The coming GLOBAL sized bank run will not effect me nearly as much.

Ah! Yep, and it eventually addes up to JEG's original statement. So the mechanism is as you and I stated, and the end result is JEG's.

Thx.

Now that I know, I wish I didn't know. :/
 
Ah! Yep, and it eventually addes up to JEG's original statement. So the mechanism is as you and I stated, and the end result is JEG's.

Thx.

Now that I know, I wish I didn't know.

Yes... he might have said "banks can lend out..." Usually, when people are talking about this they just call it an expansion of the money supply.

This page has a description of the equation. Search the page for "money multiplier."

http://www.cliffsnotes.com/study_guide/Supply-of-Money.topicArticleId-9789,articleId-9747.html

money multiplier = 1 / reserve requirement.
 
Ah! Yep, and it eventually addes up to JEG's original statement. So the mechanism is as you and I stated, and the end result is JEG's.

Thx.

Now that I know, I wish I didn't know. :/

you wish you were ignorant?
 
Actually, you were correct later when you said that they can lend out $90. However, it is assumed whatever they lend becomes someone else's deposit. So, that $90 becomes a deposit at another bank. That bank can now lend out $81. That $81 is now deposited someplace, and 90% of that $81 becomes another corresponding deposit and loan. Rinse and repeat.

But if I take out my deposit, the bank has to try to recall the loan made based on my deposit or attract a new deposit.

Let's do a short run sample.

I have $100. I deposit it in a bank with a 10% reserve requirement. That means they can lent out $90. I have zero dollars, the bank has $10 and the customer has $90.

That person does not spend the money but deposits it back into the bank. The bank now has $100. From that second deposit, they can lend out $81. The bank now has $19 and I have zero, the first borrower has zero and the second borrower has $81.

He doesn't spend it and puts it back into the bank. An $81 deposit so they can loan out $72.90. The bank has $27.10 in cash I and the first borrower have zero. The total money is still $100. What is growing is the amount owed to people.

Let's make it personal. I have $20. Bill wants to borrow $20 so I give it to him. Now he owes me $20. Charles needs money and runs into Bill. Bill lends him $10. I have zero, Bill has $10 (but owes me $20) and Charles has $10 and owes Bill $10. How much money was actually created? Is there more than the $20 out there circulating? Is it $20 or is it $50?
 
But if I take out my deposit, the bank has to try to recall the loan made based on my deposit or attract a new deposit.

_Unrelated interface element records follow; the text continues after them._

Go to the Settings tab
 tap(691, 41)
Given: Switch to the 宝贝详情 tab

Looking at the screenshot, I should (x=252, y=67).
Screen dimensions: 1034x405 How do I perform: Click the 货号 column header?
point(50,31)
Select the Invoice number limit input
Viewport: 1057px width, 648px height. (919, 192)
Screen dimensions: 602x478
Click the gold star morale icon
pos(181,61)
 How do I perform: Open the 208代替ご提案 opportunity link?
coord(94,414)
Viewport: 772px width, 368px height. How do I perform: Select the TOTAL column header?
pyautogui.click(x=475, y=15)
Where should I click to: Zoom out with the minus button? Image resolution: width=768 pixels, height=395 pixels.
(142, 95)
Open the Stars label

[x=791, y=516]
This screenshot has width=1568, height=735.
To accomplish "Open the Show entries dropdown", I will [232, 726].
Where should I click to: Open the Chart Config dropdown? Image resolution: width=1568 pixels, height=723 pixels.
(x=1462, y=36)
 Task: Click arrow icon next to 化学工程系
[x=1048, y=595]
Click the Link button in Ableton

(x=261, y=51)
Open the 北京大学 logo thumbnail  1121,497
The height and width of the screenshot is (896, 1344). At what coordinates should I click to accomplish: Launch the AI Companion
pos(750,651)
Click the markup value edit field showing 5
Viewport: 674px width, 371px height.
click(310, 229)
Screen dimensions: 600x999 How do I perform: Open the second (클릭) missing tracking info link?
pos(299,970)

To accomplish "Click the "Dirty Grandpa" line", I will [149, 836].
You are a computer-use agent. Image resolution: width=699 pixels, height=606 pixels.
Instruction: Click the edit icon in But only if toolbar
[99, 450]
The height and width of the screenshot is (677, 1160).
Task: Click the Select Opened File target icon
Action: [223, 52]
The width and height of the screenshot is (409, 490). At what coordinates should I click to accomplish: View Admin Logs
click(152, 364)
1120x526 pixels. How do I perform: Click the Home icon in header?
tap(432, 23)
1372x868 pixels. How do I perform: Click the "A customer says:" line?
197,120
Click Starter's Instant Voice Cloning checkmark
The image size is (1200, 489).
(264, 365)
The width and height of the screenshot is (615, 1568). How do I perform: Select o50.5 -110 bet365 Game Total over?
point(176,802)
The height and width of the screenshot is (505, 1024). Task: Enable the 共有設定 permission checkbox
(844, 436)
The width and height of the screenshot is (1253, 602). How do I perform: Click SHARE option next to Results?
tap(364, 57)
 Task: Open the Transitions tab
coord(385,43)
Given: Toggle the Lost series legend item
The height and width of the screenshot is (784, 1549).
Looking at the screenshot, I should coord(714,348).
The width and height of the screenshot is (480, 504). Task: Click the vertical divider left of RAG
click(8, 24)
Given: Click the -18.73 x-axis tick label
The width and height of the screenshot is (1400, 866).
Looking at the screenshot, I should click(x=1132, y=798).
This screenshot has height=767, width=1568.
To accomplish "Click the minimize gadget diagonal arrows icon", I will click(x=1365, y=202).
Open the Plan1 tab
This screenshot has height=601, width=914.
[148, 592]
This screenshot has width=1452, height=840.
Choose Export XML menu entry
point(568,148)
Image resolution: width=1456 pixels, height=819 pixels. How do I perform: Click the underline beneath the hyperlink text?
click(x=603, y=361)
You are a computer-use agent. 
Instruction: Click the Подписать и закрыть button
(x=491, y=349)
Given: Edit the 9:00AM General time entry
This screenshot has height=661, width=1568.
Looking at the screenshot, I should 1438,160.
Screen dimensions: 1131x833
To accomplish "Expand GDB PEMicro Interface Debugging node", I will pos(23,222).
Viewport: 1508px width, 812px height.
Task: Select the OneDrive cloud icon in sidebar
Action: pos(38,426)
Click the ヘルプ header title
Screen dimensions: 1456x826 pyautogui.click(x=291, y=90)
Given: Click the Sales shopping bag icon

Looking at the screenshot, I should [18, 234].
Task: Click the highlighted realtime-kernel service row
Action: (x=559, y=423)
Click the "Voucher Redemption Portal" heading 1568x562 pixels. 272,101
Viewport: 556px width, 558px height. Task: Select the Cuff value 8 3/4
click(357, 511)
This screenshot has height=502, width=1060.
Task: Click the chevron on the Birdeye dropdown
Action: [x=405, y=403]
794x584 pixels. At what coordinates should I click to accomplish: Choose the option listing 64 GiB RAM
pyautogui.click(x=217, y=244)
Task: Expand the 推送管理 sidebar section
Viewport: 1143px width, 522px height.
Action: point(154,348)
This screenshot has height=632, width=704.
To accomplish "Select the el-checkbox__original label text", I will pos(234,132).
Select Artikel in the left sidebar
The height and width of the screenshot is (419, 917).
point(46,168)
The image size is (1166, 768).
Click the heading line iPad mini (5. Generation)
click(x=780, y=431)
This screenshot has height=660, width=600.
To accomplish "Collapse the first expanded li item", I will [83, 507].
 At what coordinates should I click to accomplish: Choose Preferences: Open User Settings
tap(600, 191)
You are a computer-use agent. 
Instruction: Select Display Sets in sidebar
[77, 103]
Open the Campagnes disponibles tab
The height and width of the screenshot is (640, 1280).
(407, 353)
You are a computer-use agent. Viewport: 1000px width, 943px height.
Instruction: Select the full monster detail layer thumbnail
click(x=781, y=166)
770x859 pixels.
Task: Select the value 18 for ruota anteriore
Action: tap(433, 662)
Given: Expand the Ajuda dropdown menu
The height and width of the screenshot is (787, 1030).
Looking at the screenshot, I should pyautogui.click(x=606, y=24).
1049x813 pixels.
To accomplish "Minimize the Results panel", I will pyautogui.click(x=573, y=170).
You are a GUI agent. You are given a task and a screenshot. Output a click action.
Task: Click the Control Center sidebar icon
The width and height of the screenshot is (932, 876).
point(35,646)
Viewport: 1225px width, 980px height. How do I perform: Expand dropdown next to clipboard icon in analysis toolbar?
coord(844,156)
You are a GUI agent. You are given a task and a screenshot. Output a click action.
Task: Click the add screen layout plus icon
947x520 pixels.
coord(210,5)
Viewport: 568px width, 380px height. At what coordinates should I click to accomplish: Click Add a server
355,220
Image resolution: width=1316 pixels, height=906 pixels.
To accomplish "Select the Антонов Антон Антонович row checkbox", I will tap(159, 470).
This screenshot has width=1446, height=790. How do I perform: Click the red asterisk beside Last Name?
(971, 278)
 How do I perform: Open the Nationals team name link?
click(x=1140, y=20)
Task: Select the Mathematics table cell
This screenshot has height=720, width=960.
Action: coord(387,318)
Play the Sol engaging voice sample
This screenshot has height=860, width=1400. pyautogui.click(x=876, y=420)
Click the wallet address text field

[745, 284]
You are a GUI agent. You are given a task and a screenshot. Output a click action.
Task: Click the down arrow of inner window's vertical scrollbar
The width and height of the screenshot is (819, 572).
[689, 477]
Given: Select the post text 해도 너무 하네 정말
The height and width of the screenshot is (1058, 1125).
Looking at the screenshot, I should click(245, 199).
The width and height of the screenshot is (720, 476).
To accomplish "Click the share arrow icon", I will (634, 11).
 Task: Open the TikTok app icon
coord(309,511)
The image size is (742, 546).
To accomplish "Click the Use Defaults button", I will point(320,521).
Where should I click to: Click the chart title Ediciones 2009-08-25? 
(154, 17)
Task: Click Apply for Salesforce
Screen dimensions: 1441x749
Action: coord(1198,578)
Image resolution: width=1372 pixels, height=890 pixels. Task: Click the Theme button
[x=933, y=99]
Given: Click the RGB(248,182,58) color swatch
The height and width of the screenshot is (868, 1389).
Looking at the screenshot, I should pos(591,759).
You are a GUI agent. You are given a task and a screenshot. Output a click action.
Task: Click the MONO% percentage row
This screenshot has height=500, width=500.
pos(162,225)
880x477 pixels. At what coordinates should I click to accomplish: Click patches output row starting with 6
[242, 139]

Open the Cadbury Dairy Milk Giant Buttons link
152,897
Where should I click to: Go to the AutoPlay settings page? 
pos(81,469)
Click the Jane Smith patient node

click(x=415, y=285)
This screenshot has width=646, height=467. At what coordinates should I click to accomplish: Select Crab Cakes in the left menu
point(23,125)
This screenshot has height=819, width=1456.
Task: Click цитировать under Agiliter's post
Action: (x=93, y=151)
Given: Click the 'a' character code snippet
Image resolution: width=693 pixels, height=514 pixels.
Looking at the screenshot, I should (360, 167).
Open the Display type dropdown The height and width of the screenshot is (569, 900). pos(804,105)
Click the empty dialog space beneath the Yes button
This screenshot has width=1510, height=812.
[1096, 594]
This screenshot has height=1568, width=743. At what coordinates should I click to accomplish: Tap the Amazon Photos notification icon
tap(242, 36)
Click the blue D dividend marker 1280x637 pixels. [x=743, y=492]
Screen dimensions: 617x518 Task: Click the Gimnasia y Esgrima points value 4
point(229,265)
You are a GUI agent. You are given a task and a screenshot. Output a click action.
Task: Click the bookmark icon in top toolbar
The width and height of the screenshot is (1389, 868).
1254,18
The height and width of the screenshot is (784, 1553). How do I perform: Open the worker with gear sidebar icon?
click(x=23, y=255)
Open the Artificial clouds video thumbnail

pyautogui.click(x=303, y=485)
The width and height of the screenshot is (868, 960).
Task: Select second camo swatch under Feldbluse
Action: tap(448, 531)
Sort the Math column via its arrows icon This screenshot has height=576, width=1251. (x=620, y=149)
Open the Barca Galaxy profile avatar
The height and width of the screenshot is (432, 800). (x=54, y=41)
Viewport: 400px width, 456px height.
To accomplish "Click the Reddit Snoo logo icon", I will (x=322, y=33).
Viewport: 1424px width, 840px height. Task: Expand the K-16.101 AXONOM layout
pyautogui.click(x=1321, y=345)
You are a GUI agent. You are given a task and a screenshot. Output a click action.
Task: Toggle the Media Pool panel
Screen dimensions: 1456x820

Let's do a short run sample.

I have $100. I deposit it in a bank with a 10% reserve requirement. That means they can lent out $90. I have zero dollars, the bank has $10 and the customer has $90.

That person does not spend the money but deposits it back into the bank. The bank now has $100. From that second deposit, they can lend out $81. The bank now has $19 and I have zero, the first borrower has zero and the second borrower has $81.

He doesn't spend it and puts it back into the bank. An $81 deposit so they can loan out $72.90. The bank has $27.10 in cash I and the first borrower have zero. The total money is still $100. What is growing is the amount owed to people.

Let's make it personal. I have $20. Bill wants to borrow $20 so I give it to him. Now he owes me $20. Charles needs money and runs into Bill. Bill lends him $10. I have zero, Bill has $10 (but owes me $20) and Charles has $10 and owes Bill $10. How much money was actually created? Is there more than the $20 out there circulating? Is it $20 or is it $50?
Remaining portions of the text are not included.